Isabelle smiles and holds out a marker. “Do you want to leave a mark, too?”
“Do you ask everyone who comes into this bathroom the same question?”
“No,” she replies, her eyes fixed on mine. “Only the people I trust.”
As I go to take the marker, I pull her towards me and kiss her again, with more passion now, my hands glide over her body, I discover her figure for the first time. When my excitement becomes unbearable, I stop, and busy myself with the marker. “One day I’ll write you a nice story,” I tell her, putting it down again next to the washbasins. “A story about you and about time passing.”
“You’ve made me curious.”
“I’d really like you to become my story.”
There’s a lovely gleam in her eyes, a surprised smile, her face has filled with happiness, like a child unwrapping presents.
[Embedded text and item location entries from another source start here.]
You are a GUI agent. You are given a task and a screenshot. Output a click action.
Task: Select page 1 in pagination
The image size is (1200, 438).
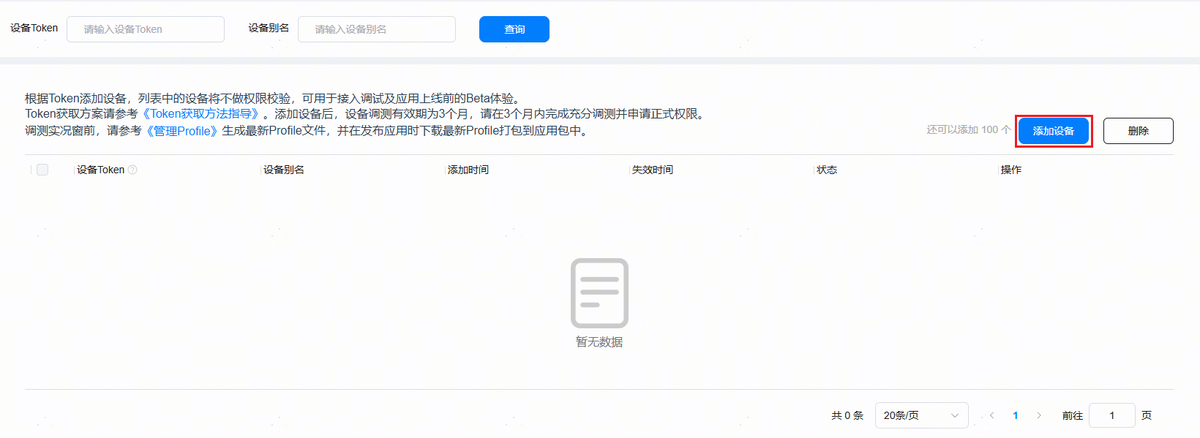[x=1016, y=415]
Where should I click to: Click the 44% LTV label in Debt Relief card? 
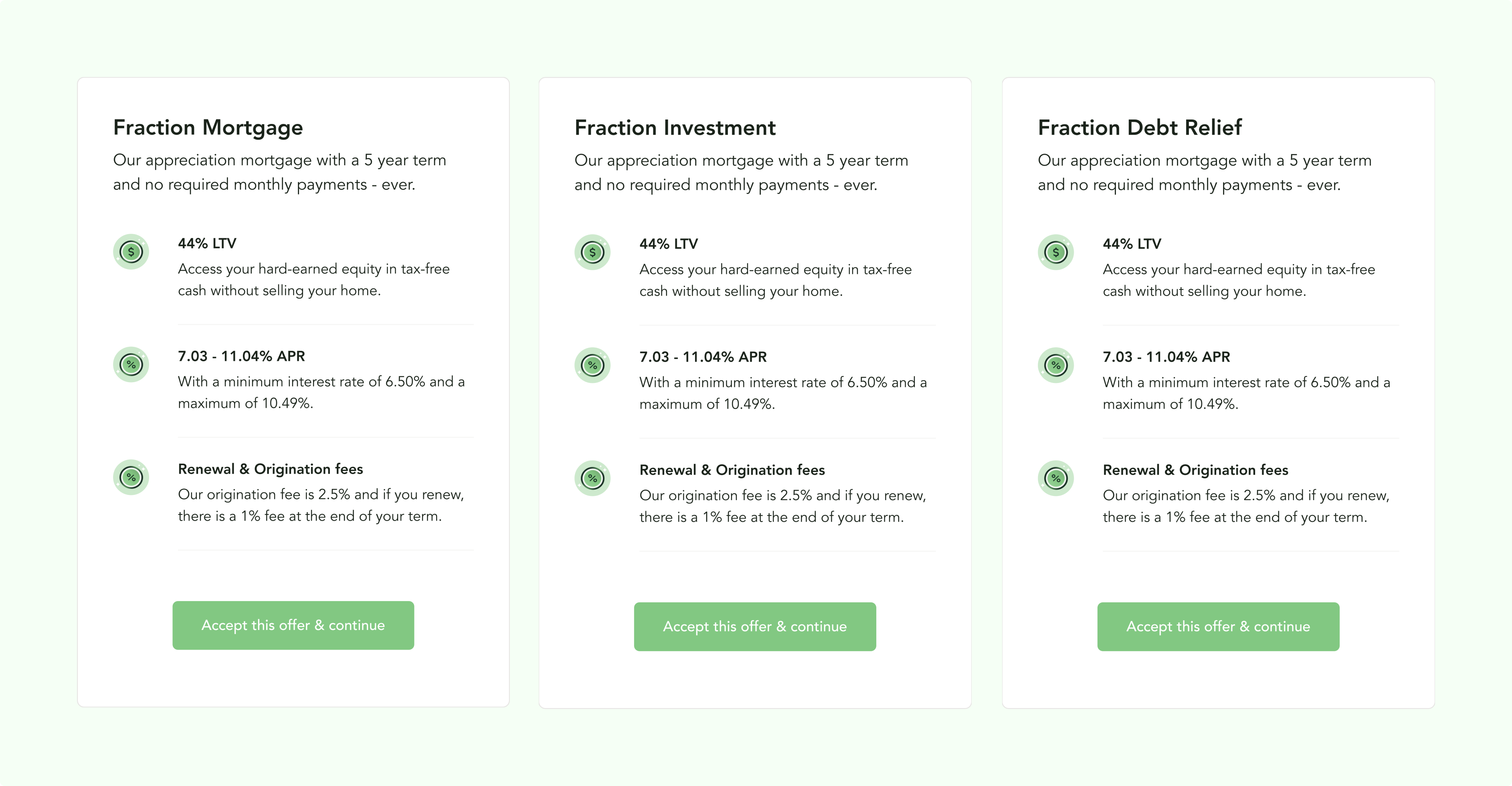pos(1132,243)
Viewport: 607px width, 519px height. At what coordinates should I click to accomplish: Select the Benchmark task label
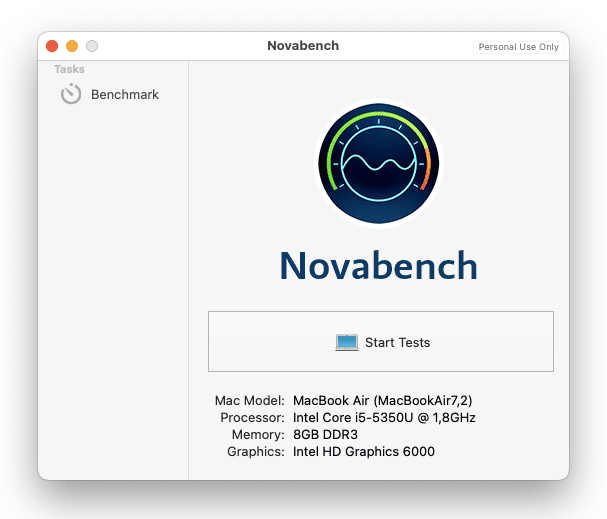point(125,95)
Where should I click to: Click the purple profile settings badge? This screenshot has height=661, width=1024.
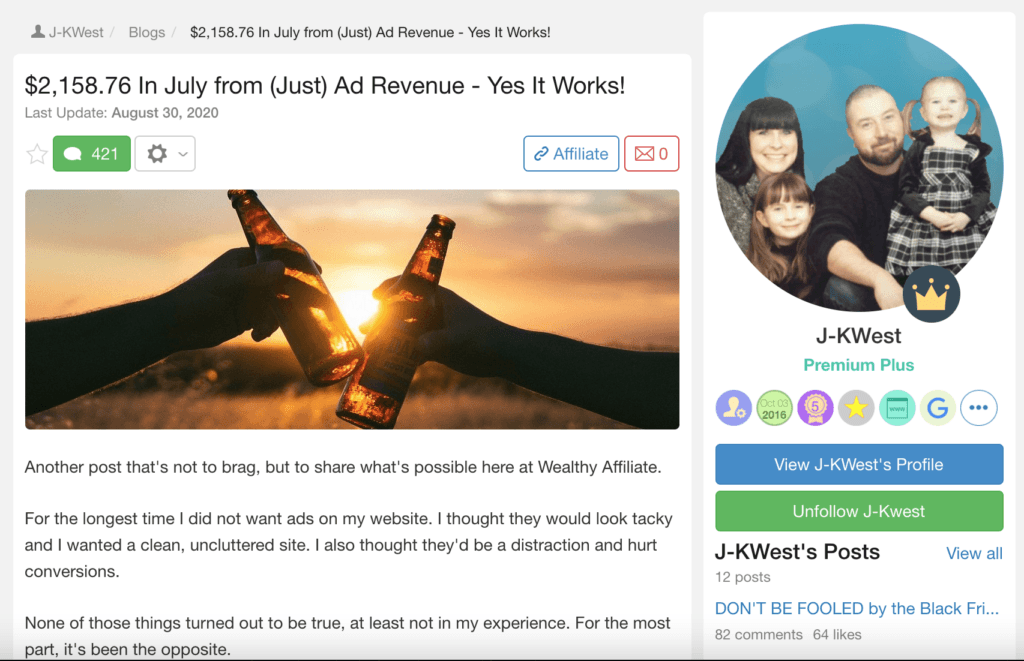click(733, 408)

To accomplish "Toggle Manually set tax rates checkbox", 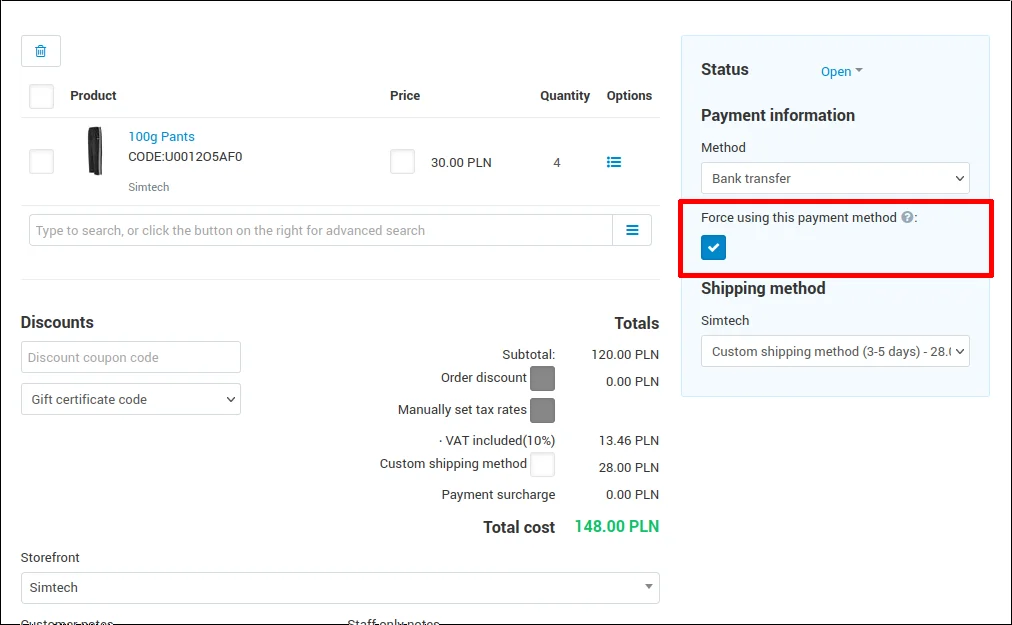I will tap(542, 410).
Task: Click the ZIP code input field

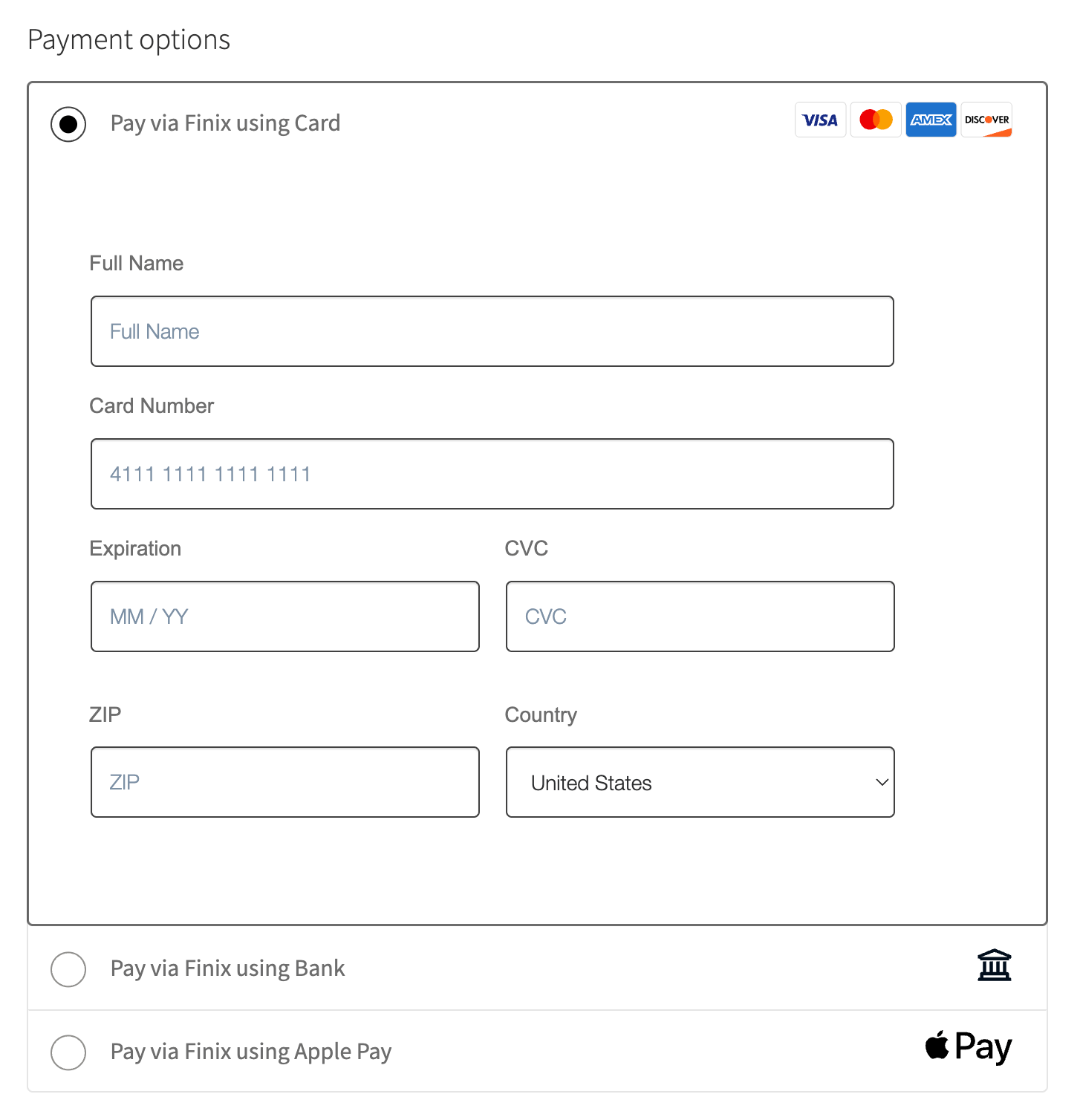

She goes out to lay the table, leaving me to my shower.
We’re sharing an unexpected, perhaps premature intimacy, but it’s so pleasant to imagine myself an integral part of her life, to leave the bathroom and find her with two glasses of Martini in her hand, ready for a toast. We kiss again, this time only a thin towel separates me from her body and it’s more difficult to hide my excitement. I don’t think I’ve ever kissed a woman for such a long time without undressing her first.
This time we eat in the living room, by candlelight. The table is elegantly laid, the menu is a simple one: meatballs in sauce. I can’t remember the last time I ate meatballs. They’re delicious, every bite arouses an age-old memory. She cooked them while I was asleep, she says they didn’t take long, she’s used to making this kind of thing.